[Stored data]
>>>

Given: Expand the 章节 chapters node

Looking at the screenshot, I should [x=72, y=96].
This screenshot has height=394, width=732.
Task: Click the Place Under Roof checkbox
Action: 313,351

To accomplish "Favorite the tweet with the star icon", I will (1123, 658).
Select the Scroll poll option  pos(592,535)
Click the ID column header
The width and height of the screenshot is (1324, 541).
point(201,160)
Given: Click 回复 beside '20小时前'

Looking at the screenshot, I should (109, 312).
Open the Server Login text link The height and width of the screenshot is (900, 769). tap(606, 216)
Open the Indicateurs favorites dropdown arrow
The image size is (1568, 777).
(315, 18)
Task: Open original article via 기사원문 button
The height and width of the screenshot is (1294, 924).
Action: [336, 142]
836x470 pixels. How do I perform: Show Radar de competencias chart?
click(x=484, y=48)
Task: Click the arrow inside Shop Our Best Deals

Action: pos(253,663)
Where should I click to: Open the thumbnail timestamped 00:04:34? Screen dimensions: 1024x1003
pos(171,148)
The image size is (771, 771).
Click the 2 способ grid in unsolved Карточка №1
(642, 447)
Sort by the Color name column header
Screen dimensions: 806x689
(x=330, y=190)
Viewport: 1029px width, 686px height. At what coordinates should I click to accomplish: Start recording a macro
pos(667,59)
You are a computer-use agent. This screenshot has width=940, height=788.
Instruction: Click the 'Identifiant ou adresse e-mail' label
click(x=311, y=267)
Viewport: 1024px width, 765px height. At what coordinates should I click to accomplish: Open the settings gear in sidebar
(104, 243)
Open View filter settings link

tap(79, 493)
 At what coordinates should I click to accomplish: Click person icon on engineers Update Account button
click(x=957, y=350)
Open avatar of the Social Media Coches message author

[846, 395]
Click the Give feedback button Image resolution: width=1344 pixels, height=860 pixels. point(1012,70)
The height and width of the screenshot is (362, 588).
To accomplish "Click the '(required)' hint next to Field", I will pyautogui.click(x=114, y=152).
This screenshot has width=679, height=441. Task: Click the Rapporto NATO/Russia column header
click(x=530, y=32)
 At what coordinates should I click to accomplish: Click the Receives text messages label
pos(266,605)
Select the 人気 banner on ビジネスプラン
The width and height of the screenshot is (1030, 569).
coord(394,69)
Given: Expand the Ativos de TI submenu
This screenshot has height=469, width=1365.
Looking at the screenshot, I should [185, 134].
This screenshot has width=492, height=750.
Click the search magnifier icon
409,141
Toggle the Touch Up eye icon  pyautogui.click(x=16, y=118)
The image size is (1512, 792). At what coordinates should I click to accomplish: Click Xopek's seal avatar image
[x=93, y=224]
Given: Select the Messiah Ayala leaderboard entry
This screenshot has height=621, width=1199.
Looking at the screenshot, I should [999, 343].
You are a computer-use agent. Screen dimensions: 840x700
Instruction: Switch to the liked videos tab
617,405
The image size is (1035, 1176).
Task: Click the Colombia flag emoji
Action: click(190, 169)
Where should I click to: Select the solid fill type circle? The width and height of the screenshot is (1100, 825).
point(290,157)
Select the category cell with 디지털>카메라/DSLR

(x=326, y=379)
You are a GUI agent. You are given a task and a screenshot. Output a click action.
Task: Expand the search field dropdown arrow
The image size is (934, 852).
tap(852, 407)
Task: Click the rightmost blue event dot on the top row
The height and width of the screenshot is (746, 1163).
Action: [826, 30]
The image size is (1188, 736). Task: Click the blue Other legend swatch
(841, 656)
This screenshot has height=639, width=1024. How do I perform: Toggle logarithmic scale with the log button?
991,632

<<<

WHAT YOU SHOULD DO: The lines above that hold the word "dropdown" are the ones to copy.

ANSWER:
Open the Indicateurs favorites dropdown arrow
Task: Expand the search field dropdown arrow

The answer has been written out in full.